Convert the records below into a Markdown table with two columns, Row and Line, giving each non-blank line its own row and number.
━━ Entries
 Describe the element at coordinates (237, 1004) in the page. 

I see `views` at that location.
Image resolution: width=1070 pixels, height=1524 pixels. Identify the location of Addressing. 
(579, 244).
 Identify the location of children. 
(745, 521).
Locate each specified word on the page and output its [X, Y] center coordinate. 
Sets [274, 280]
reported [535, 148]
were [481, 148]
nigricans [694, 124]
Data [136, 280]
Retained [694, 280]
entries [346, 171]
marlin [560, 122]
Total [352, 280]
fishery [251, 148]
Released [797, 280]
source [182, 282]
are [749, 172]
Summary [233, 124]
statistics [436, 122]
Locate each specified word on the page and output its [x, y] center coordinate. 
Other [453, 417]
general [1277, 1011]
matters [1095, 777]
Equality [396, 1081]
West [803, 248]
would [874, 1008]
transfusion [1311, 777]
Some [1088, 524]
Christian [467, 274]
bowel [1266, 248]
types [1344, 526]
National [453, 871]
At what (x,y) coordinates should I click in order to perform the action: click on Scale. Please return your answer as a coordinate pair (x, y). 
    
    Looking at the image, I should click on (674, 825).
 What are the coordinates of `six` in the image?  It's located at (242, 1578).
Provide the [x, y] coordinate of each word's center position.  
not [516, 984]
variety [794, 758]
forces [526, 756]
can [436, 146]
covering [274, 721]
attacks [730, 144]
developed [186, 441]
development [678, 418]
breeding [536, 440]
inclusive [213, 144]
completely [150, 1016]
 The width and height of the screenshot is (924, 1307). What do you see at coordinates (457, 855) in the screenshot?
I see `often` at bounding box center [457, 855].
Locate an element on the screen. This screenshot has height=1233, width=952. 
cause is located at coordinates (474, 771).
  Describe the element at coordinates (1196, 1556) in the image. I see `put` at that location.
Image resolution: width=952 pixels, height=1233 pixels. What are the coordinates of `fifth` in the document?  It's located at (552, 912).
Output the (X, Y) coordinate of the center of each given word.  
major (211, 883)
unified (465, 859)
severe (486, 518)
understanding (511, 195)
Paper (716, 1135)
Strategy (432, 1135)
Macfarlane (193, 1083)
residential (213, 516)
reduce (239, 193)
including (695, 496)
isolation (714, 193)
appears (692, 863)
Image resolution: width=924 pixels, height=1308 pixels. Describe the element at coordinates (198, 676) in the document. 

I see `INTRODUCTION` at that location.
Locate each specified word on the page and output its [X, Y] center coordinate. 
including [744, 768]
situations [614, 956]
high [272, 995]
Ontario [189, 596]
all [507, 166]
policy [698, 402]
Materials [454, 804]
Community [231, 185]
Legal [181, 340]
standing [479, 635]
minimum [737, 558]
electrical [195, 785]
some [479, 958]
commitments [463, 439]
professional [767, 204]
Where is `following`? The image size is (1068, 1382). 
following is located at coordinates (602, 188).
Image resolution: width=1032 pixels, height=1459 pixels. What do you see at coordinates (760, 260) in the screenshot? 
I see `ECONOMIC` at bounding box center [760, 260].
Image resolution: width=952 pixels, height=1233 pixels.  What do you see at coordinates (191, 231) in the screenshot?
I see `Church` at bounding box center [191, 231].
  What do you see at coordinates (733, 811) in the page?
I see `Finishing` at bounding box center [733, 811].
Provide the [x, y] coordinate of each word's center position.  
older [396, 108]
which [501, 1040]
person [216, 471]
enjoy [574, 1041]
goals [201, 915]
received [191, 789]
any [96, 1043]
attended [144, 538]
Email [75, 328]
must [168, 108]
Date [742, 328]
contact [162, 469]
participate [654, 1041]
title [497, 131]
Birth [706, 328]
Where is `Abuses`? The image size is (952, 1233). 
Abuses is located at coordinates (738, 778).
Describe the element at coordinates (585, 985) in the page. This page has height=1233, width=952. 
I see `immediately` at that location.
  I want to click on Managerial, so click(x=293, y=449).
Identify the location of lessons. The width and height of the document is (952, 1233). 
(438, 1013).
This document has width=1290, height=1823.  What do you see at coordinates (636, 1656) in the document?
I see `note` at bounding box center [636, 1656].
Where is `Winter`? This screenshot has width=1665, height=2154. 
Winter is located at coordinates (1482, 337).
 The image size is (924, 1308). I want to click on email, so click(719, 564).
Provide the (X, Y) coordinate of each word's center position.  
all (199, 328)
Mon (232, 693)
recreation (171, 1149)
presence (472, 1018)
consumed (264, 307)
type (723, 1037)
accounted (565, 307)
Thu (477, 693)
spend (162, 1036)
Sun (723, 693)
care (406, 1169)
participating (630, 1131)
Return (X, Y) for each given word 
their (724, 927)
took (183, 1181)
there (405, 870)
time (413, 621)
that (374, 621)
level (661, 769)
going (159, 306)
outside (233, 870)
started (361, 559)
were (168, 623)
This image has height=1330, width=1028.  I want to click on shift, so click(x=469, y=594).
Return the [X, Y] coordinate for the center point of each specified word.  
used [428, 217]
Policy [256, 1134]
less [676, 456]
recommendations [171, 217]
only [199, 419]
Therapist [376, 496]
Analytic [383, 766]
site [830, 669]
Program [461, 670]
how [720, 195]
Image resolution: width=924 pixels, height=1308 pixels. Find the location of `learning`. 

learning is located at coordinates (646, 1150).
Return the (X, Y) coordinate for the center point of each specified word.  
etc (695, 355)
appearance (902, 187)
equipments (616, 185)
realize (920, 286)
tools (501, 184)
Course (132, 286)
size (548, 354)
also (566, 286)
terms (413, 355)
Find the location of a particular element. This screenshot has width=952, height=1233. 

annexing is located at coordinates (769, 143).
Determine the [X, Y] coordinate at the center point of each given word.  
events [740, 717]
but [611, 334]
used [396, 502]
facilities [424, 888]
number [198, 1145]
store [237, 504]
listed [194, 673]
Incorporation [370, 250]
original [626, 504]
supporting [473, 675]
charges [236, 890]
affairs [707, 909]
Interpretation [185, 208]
━━━━
(Worked answer)
| Row | Line |
|---|---|
| 1 |  Describe the element at coordinates (237, 1004) in the page.  |
| 2 | I see `views` at that location. |
| 3 | Image resolution: width=1070 pixels, height=1524 pixels. Identify the location of Addressing.  |
| 4 | (579, 244). |
| 5 |  Identify the location of children.  |
| 6 | (745, 521). |
| 7 | Locate each specified word on the page and output its [X, Y] center coordinate.  |
| 8 | Sets [274, 280] |
| 9 | reported [535, 148] |
| 10 | were [481, 148] |
| 11 | nigricans [694, 124] |
| 12 | Data [136, 280] |
| 13 | Retained [694, 280] |
| 14 | entries [346, 171] |
| 15 | marlin [560, 122] |
| 16 | Total [352, 280] |
| 17 | fishery [251, 148] |
| 18 | Released [797, 280] |
| 19 | source [182, 282] |
| 20 | are [749, 172] |
| 21 | Summary [233, 124] |
| 22 | statistics [436, 122] |
| 23 | Locate each specified word on the page and output its [x, y] center coordinate.  |
| 24 | Other [453, 417] |
| 25 | general [1277, 1011] |
| 26 | matters [1095, 777] |
| 27 | Equality [396, 1081] |
| 28 | West [803, 248] |
| 29 | would [874, 1008] |
| 30 | transfusion [1311, 777] |
| 31 | Some [1088, 524] |
| 32 | Christian [467, 274] |
| 33 | bowel [1266, 248] |
| 34 | types [1344, 526] |
| 35 | National [453, 871] |
| 36 | At what (x,y) coordinates should I click in order to perform the action: click on Scale. Please return your answer as a coordinate pair (x, y).  |
| 37 |     Looking at the image, I should click on (674, 825). |
| 38 |  What are the coordinates of `six` in the image?  It's located at (242, 1578). |
| 39 | Provide the [x, y] coordinate of each word's center position.   |
| 40 | not [516, 984] |
| 41 | variety [794, 758] |
| 42 | forces [526, 756] |
| 43 | can [436, 146] |
| 44 | covering [274, 721] |
| 45 | attacks [730, 144] |
| 46 | developed [186, 441] |
| 47 | development [678, 418] |
| 48 | breeding [536, 440] |
| 49 | inclusive [213, 144] |
| 50 | completely [150, 1016] |
| 51 |  The width and height of the screenshot is (924, 1307). What do you see at coordinates (457, 855) in the screenshot? |
| 52 | I see `often` at bounding box center [457, 855]. |
| 53 | Locate an element on the screen. This screenshot has height=1233, width=952.  |
| 54 | cause is located at coordinates (474, 771). |
| 55 |   Describe the element at coordinates (1196, 1556) in the image. I see `put` at that location. |
| 56 | Image resolution: width=952 pixels, height=1233 pixels. What are the coordinates of `fifth` in the document?  It's located at (552, 912). |
| 57 | Output the (X, Y) coordinate of the center of each given word.   |
| 58 | major (211, 883) |
| 59 | unified (465, 859) |
| 60 | severe (486, 518) |
| 61 | understanding (511, 195) |
| 62 | Paper (716, 1135) |
| 63 | Strategy (432, 1135) |
| 64 | Macfarlane (193, 1083) |
| 65 | residential (213, 516) |
| 66 | reduce (239, 193) |
| 67 | including (695, 496) |
| 68 | isolation (714, 193) |
| 69 | appears (692, 863) |
| 70 | Image resolution: width=924 pixels, height=1308 pixels. Describe the element at coordinates (198, 676) in the document.  |
| 71 | I see `INTRODUCTION` at that location. |
| 72 | Locate each specified word on the page and output its [X, Y] center coordinate.  |
| 73 | including [744, 768] |
| 74 | situations [614, 956] |
| 75 | high [272, 995] |
| 76 | Ontario [189, 596] |
| 77 | all [507, 166] |
| 78 | policy [698, 402] |
| 79 | Materials [454, 804] |
| 80 | Community [231, 185] |
| 81 | Legal [181, 340] |
| 82 | standing [479, 635] |
| 83 | minimum [737, 558] |
| 84 | electrical [195, 785] |
| 85 | some [479, 958] |
| 86 | commitments [463, 439] |
| 87 | professional [767, 204] |
| 88 | Where is `following`? The image size is (1068, 1382).  |
| 89 | following is located at coordinates (602, 188). |
| 90 | Image resolution: width=1032 pixels, height=1459 pixels. What do you see at coordinates (760, 260) in the screenshot?  |
| 91 | I see `ECONOMIC` at bounding box center [760, 260]. |
| 92 | Image resolution: width=952 pixels, height=1233 pixels.  What do you see at coordinates (191, 231) in the screenshot? |
| 93 | I see `Church` at bounding box center [191, 231]. |
| 94 |   What do you see at coordinates (733, 811) in the page? |
| 95 | I see `Finishing` at bounding box center [733, 811]. |
| 96 | Provide the [x, y] coordinate of each word's center position.   |
| 97 | older [396, 108] |
| 98 | which [501, 1040] |
| 99 | person [216, 471] |
| 100 | enjoy [574, 1041] |
| 101 | goals [201, 915] |
| 102 | received [191, 789] |
| 103 | any [96, 1043] |
| 104 | attended [144, 538] |
| 105 | Email [75, 328] |
| 106 | must [168, 108] |
| 107 | Date [742, 328] |
| 108 | contact [162, 469] |
| 109 | participate [654, 1041] |
| 110 | title [497, 131] |
| 111 | Birth [706, 328] |
| 112 | Where is `Abuses`? The image size is (952, 1233).  |
| 113 | Abuses is located at coordinates (738, 778). |
| 114 | Describe the element at coordinates (585, 985) in the page. This page has height=1233, width=952.  |
| 115 | I see `immediately` at that location. |
| 116 |   I want to click on Managerial, so click(x=293, y=449). |
| 117 | Identify the location of lessons. The width and height of the document is (952, 1233).  |
| 118 | (438, 1013). |
| 119 | This document has width=1290, height=1823.  What do you see at coordinates (636, 1656) in the document? |
| 120 | I see `note` at bounding box center [636, 1656]. |
| 121 | Where is `Winter`? This screenshot has width=1665, height=2154.  |
| 122 | Winter is located at coordinates (1482, 337). |
| 123 |  The image size is (924, 1308). I want to click on email, so click(719, 564). |
| 124 | Provide the (X, Y) coordinate of each word's center position.   |
| 125 | all (199, 328) |
| 126 | Mon (232, 693) |
| 127 | recreation (171, 1149) |
| 128 | presence (472, 1018) |
| 129 | consumed (264, 307) |
| 130 | type (723, 1037) |
| 131 | accounted (565, 307) |
| 132 | Thu (477, 693) |
| 133 | spend (162, 1036) |
| 134 | Sun (723, 693) |
| 135 | care (406, 1169) |
| 136 | participating (630, 1131) |
| 137 | Return (X, Y) for each given word  |
| 138 | their (724, 927) |
| 139 | took (183, 1181) |
| 140 | there (405, 870) |
| 141 | time (413, 621) |
| 142 | that (374, 621) |
| 143 | level (661, 769) |
| 144 | going (159, 306) |
| 145 | outside (233, 870) |
| 146 | started (361, 559) |
| 147 | were (168, 623) |
| 148 | This image has height=1330, width=1028.  I want to click on shift, so click(x=469, y=594). |
| 149 | Return the [X, Y] coordinate for the center point of each specified word.   |
| 150 | used [428, 217] |
| 151 | Policy [256, 1134] |
| 152 | less [676, 456] |
| 153 | recommendations [171, 217] |
| 154 | only [199, 419] |
| 155 | Therapist [376, 496] |
| 156 | Analytic [383, 766] |
| 157 | site [830, 669] |
| 158 | Program [461, 670] |
| 159 | how [720, 195] |
| 160 | Image resolution: width=924 pixels, height=1308 pixels. Find the location of `learning`.  |
| 161 | learning is located at coordinates (646, 1150). |
| 162 | Return the (X, Y) coordinate for the center point of each specified word.   |
| 163 | etc (695, 355) |
| 164 | appearance (902, 187) |
| 165 | equipments (616, 185) |
| 166 | realize (920, 286) |
| 167 | tools (501, 184) |
| 168 | Course (132, 286) |
| 169 | size (548, 354) |
| 170 | also (566, 286) |
| 171 | terms (413, 355) |
| 172 | Find the location of a particular element. This screenshot has width=952, height=1233.  |
| 173 | annexing is located at coordinates (769, 143). |
| 174 | Determine the [X, Y] coordinate at the center point of each given word.   |
| 175 | events [740, 717] |
| 176 | but [611, 334] |
| 177 | used [396, 502] |
| 178 | facilities [424, 888] |
| 179 | number [198, 1145] |
| 180 | store [237, 504] |
| 181 | listed [194, 673] |
| 182 | Incorporation [370, 250] |
| 183 | original [626, 504] |
| 184 | supporting [473, 675] |
| 185 | charges [236, 890] |
| 186 | affairs [707, 909] |
| 187 | Interpretation [185, 208] |